*PROBLEM*: Return the records below character for character.

*DATA PROVIDED*:
☆ ☆ ☆
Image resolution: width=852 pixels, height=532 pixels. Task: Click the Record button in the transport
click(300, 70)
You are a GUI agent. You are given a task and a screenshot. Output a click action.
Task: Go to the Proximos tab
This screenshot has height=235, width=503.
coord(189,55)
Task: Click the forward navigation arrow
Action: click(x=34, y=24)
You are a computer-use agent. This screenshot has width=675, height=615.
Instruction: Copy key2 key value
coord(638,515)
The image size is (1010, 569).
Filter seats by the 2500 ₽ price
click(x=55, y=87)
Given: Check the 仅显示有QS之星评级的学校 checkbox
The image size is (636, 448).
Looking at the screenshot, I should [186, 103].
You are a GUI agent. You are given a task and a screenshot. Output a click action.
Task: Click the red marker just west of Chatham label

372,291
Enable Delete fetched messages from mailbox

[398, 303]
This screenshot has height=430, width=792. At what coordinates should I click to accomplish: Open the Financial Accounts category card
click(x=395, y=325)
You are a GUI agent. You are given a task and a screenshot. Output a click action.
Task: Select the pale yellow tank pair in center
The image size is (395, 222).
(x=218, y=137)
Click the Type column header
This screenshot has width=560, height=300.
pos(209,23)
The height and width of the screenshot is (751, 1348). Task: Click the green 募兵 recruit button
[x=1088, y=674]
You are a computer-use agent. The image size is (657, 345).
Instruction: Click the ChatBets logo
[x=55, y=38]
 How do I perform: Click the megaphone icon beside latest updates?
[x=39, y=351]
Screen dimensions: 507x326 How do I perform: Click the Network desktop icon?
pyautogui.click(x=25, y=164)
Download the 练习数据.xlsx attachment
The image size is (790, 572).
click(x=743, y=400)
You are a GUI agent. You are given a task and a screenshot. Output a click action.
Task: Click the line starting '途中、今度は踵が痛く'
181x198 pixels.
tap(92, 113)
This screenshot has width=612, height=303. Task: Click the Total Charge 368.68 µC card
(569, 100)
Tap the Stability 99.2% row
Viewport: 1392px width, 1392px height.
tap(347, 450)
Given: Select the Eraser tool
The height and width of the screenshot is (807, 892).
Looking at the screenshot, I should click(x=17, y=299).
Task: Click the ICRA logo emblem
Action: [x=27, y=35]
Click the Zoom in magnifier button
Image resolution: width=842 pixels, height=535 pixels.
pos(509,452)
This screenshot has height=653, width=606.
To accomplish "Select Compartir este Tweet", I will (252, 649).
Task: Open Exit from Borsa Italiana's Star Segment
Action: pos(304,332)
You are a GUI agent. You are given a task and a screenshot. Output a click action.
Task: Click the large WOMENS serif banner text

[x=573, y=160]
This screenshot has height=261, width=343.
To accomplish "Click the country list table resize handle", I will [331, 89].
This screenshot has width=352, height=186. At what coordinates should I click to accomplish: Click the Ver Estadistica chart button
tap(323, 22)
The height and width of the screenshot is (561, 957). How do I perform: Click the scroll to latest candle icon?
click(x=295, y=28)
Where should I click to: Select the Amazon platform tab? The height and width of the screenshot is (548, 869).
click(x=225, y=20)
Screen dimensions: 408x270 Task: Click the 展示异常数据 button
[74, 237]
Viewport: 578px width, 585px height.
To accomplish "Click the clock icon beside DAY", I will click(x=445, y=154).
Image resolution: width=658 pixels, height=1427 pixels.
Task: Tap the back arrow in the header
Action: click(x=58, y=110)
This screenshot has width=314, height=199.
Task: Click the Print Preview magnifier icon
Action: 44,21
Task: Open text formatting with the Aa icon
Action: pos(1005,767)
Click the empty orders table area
☆ ☆ ☆
*ANSWER SECTION*:
Image resolution: width=852 pixels, height=532 pixels. Task: Click the Record button in the transport
click(300, 70)
You are a GUI agent. You are given a task and a screenshot. Output a click action.
Task: Go to the Proximos tab
This screenshot has height=235, width=503.
coord(189,55)
Task: Click the forward navigation arrow
Action: click(x=34, y=24)
You are a computer-use agent. This screenshot has width=675, height=615.
Instruction: Copy key2 key value
coord(638,515)
The image size is (1010, 569).
Filter seats by the 2500 ₽ price
click(x=55, y=87)
Given: Check the 仅显示有QS之星评级的学校 checkbox
The image size is (636, 448).
Looking at the screenshot, I should [186, 103].
You are a GUI agent. You are given a task and a screenshot. Output a click action.
Task: Click the red marker just west of Chatham label

372,291
Enable Delete fetched messages from mailbox

[398, 303]
This screenshot has height=430, width=792. At what coordinates should I click to accomplish: Open the Financial Accounts category card
click(x=395, y=325)
You are a GUI agent. You are given a task and a screenshot. Output a click action.
Task: Select the pale yellow tank pair in center
The image size is (395, 222).
(x=218, y=137)
Click the Type column header
This screenshot has width=560, height=300.
pos(209,23)
The height and width of the screenshot is (751, 1348). Task: Click the green 募兵 recruit button
[x=1088, y=674]
You are a computer-use agent. The image size is (657, 345).
Instruction: Click the ChatBets logo
[x=55, y=38]
 How do I perform: Click the megaphone icon beside latest updates?
[x=39, y=351]
Screen dimensions: 507x326 How do I perform: Click the Network desktop icon?
pyautogui.click(x=25, y=164)
Download the 练习数据.xlsx attachment
The image size is (790, 572).
click(x=743, y=400)
You are a GUI agent. You are given a task and a screenshot. Output a click action.
Task: Click the line starting '途中、今度は踵が痛く'
181x198 pixels.
tap(92, 113)
This screenshot has width=612, height=303. Task: Click the Total Charge 368.68 µC card
(569, 100)
Tap the Stability 99.2% row
Viewport: 1392px width, 1392px height.
tap(347, 450)
Given: Select the Eraser tool
The height and width of the screenshot is (807, 892).
Looking at the screenshot, I should click(x=17, y=299).
Task: Click the ICRA logo emblem
Action: [x=27, y=35]
Click the Zoom in magnifier button
Image resolution: width=842 pixels, height=535 pixels.
pos(509,452)
This screenshot has height=653, width=606.
To accomplish "Select Compartir este Tweet", I will (252, 649).
Task: Open Exit from Borsa Italiana's Star Segment
Action: pos(304,332)
You are a GUI agent. You are given a task and a screenshot. Output a click action.
Task: Click the large WOMENS serif banner text

[x=573, y=160]
This screenshot has height=261, width=343.
To accomplish "Click the country list table resize handle", I will [331, 89].
This screenshot has width=352, height=186. At what coordinates should I click to accomplish: Click the Ver Estadistica chart button
tap(323, 22)
The height and width of the screenshot is (561, 957). How do I perform: Click the scroll to latest candle icon?
click(x=295, y=28)
Where should I click to: Select the Amazon platform tab? The height and width of the screenshot is (548, 869).
click(x=225, y=20)
Screen dimensions: 408x270 Task: Click the 展示异常数据 button
[74, 237]
Viewport: 578px width, 585px height.
To accomplish "Click the clock icon beside DAY", I will click(x=445, y=154).
Image resolution: width=658 pixels, height=1427 pixels.
Task: Tap the back arrow in the header
Action: click(x=58, y=110)
This screenshot has width=314, height=199.
Task: Click the Print Preview magnifier icon
Action: 44,21
Task: Open text formatting with the Aa icon
Action: pos(1005,767)
Click the empty orders table area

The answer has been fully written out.